→ **Problem to solve**
Below are some records. Return exactly the lines from the one with "Open the caret next to the eye icon" to the one with "Task: Click the Home icon in sidebar", and nothing else.

→ **Records for processing**
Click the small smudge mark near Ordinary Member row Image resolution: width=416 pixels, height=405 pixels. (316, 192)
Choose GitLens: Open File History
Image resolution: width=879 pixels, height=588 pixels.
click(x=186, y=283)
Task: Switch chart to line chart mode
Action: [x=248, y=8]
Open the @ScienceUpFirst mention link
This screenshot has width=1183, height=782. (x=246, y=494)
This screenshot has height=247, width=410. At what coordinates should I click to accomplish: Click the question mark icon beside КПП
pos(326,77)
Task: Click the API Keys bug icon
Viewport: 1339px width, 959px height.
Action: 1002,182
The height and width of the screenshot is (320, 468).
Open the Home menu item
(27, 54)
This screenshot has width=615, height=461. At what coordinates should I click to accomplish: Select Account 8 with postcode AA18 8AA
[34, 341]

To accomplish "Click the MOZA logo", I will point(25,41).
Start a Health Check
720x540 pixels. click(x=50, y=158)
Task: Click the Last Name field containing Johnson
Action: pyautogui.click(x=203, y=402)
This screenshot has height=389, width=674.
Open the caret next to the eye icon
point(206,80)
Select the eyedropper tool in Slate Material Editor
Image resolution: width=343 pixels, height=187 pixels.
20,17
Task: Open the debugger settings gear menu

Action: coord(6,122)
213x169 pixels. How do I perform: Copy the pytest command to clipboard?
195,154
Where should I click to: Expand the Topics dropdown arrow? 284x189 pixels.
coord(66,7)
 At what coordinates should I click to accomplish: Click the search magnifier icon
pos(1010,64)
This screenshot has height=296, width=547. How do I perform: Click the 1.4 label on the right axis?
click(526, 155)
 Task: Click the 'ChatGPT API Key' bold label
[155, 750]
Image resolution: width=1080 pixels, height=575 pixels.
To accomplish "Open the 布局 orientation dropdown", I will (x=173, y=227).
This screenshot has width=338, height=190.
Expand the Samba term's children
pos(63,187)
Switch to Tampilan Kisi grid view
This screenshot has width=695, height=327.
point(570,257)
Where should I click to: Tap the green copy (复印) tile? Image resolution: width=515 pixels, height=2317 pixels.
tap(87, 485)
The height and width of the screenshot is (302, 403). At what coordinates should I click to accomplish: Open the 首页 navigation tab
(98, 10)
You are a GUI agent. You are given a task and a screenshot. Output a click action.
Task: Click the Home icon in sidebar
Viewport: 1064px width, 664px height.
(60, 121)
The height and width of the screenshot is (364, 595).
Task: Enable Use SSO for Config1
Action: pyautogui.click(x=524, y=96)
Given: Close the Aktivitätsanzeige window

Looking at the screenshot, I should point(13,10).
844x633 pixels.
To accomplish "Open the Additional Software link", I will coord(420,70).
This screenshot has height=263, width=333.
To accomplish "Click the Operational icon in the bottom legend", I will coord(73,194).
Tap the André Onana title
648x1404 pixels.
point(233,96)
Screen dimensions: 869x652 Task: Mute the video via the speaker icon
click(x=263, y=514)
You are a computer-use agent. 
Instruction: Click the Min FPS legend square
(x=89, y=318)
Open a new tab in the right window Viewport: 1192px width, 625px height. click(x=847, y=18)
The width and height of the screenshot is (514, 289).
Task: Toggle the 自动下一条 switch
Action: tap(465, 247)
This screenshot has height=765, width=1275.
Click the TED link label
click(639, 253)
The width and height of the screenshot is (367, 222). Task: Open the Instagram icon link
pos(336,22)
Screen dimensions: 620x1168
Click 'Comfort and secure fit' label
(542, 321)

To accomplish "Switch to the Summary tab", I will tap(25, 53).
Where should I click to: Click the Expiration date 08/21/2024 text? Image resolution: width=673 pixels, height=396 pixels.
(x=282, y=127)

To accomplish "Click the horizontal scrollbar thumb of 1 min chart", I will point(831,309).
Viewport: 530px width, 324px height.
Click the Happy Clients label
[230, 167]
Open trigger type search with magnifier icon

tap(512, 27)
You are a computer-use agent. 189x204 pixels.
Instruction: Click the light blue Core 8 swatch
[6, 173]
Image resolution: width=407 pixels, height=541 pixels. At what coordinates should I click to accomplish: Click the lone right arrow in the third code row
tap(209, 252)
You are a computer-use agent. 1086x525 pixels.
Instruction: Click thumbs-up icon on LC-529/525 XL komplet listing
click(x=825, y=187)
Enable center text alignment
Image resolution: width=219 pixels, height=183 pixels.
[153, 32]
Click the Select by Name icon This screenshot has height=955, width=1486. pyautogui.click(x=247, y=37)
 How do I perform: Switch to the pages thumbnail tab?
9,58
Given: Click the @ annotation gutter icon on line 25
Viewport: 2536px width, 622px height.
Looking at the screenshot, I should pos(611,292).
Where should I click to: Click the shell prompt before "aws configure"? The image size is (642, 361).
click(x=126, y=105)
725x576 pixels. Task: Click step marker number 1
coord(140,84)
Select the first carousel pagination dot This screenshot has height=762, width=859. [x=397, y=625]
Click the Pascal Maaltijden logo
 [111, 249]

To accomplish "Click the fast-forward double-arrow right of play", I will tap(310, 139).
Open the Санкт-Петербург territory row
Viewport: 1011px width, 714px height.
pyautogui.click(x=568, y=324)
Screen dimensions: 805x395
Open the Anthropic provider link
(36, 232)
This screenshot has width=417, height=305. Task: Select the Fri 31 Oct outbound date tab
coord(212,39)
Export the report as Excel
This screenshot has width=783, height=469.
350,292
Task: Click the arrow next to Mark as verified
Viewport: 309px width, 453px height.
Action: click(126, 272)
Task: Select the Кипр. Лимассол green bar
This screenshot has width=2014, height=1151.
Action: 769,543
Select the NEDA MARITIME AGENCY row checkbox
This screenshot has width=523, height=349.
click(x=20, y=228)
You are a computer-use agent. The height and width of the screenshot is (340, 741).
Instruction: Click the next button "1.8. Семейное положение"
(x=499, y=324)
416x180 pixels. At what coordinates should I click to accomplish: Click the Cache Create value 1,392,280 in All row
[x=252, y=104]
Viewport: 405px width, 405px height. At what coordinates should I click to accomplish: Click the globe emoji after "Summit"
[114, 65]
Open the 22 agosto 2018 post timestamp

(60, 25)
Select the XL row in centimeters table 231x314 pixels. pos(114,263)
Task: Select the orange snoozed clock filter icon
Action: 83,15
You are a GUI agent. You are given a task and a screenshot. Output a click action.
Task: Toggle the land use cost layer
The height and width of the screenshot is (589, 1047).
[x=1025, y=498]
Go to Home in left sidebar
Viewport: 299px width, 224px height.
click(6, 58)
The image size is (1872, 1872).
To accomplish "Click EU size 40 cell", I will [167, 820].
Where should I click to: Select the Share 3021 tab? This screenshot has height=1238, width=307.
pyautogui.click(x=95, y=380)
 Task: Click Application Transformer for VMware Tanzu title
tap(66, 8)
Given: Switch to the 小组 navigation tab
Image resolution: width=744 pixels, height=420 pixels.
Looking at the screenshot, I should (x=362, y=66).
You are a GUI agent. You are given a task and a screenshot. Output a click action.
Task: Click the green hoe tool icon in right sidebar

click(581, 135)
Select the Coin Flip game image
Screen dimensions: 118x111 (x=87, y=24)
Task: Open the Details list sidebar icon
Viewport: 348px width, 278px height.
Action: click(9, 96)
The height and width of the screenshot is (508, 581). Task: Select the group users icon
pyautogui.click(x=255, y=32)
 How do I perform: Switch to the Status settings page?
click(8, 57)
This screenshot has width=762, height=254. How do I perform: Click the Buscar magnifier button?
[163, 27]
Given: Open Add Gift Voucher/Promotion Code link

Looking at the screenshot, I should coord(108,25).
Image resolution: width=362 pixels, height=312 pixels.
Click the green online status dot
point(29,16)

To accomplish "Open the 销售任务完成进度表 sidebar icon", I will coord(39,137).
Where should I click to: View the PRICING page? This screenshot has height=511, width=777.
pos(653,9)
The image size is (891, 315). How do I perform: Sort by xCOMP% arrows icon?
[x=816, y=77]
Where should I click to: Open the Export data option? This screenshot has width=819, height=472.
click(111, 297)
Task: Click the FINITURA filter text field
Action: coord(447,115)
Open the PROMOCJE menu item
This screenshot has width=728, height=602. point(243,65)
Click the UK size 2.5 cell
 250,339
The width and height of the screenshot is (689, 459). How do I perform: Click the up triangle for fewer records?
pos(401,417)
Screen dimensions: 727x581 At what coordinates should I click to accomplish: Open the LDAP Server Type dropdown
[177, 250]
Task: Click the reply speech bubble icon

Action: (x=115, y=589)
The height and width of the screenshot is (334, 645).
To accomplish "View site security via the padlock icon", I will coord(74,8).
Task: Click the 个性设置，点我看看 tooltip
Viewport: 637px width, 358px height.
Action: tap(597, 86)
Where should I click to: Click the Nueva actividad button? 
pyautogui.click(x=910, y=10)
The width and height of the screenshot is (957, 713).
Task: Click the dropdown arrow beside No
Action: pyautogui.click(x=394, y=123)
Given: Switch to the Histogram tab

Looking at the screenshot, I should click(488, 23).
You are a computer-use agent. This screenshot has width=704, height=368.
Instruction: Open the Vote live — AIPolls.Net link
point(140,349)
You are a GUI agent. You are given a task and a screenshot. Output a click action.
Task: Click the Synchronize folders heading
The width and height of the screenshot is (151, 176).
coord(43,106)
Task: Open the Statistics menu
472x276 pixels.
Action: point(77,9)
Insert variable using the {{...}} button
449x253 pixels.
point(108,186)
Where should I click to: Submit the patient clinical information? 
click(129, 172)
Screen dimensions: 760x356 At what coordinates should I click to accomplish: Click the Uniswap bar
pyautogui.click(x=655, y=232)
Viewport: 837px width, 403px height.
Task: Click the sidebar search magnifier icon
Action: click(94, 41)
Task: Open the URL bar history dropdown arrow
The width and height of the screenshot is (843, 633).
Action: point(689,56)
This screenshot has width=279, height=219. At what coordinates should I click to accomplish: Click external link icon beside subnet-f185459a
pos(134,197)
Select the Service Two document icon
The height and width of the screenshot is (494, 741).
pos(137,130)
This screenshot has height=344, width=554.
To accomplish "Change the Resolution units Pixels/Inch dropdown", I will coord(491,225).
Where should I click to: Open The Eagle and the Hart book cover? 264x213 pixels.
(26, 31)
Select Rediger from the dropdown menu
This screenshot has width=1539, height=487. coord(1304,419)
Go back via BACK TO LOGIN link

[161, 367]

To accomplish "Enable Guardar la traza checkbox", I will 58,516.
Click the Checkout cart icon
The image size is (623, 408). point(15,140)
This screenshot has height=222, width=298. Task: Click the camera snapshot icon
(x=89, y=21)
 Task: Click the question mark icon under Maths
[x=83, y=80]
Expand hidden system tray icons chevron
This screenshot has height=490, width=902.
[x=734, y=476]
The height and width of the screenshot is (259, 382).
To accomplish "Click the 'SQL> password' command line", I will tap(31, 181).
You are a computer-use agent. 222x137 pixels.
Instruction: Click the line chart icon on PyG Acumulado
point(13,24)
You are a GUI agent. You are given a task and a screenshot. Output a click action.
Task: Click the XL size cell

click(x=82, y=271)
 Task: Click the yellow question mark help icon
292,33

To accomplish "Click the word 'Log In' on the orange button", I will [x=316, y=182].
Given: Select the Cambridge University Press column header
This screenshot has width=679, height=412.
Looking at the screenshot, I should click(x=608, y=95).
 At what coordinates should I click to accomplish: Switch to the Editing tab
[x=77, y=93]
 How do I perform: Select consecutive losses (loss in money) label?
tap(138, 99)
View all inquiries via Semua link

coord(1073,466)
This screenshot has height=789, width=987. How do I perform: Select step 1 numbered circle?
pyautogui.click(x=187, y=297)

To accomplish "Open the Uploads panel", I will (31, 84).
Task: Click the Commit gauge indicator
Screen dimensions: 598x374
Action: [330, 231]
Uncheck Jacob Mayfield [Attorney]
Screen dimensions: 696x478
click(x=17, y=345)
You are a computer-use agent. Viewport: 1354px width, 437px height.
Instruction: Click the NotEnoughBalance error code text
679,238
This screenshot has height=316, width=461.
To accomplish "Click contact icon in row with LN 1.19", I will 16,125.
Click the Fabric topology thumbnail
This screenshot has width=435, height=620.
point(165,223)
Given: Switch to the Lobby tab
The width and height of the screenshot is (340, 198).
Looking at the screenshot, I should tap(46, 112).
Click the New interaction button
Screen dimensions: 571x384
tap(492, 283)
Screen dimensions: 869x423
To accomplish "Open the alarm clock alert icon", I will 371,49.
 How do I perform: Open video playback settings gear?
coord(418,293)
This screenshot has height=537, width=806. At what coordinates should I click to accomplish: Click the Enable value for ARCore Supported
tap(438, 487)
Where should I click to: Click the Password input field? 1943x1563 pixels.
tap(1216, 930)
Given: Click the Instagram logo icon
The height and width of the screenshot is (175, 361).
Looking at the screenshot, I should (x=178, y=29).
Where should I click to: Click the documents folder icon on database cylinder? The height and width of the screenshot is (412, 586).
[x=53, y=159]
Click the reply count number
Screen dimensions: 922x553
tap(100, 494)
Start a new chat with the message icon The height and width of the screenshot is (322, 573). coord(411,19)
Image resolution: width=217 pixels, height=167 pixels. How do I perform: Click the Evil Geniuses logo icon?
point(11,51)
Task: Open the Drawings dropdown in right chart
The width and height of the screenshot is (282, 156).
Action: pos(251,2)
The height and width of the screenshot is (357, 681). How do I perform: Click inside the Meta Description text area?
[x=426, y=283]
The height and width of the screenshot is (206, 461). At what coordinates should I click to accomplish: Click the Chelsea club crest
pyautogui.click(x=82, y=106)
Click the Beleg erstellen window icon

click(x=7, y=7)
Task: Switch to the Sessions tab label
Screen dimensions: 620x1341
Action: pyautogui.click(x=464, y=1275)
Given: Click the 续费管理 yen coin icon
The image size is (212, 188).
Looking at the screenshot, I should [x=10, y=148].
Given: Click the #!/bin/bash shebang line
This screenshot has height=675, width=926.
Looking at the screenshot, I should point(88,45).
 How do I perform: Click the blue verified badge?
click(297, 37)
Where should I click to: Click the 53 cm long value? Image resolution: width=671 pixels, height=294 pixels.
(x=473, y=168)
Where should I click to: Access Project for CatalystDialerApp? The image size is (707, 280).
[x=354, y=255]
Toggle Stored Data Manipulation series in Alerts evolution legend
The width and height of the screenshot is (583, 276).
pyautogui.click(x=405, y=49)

→ **Written response**
Open the caret next to the eye icon
point(206,80)
Select the eyedropper tool in Slate Material Editor
Image resolution: width=343 pixels, height=187 pixels.
20,17
Task: Open the debugger settings gear menu

Action: coord(6,122)
213x169 pixels. How do I perform: Copy the pytest command to clipboard?
195,154
Where should I click to: Expand the Topics dropdown arrow? 284x189 pixels.
coord(66,7)
 At what coordinates should I click to accomplish: Click the search magnifier icon
pos(1010,64)
This screenshot has height=296, width=547. How do I perform: Click the 1.4 label on the right axis?
click(526, 155)
 Task: Click the 'ChatGPT API Key' bold label
[155, 750]
Image resolution: width=1080 pixels, height=575 pixels.
To accomplish "Open the 布局 orientation dropdown", I will (x=173, y=227).
This screenshot has width=338, height=190.
Expand the Samba term's children
pos(63,187)
Switch to Tampilan Kisi grid view
This screenshot has width=695, height=327.
point(570,257)
Where should I click to: Tap the green copy (复印) tile? Image resolution: width=515 pixels, height=2317 pixels.
tap(87, 485)
The height and width of the screenshot is (302, 403). At what coordinates should I click to accomplish: Open the 首页 navigation tab
(98, 10)
You are a GUI agent. You are given a task and a screenshot. Output a click action.
Task: Click the Home icon in sidebar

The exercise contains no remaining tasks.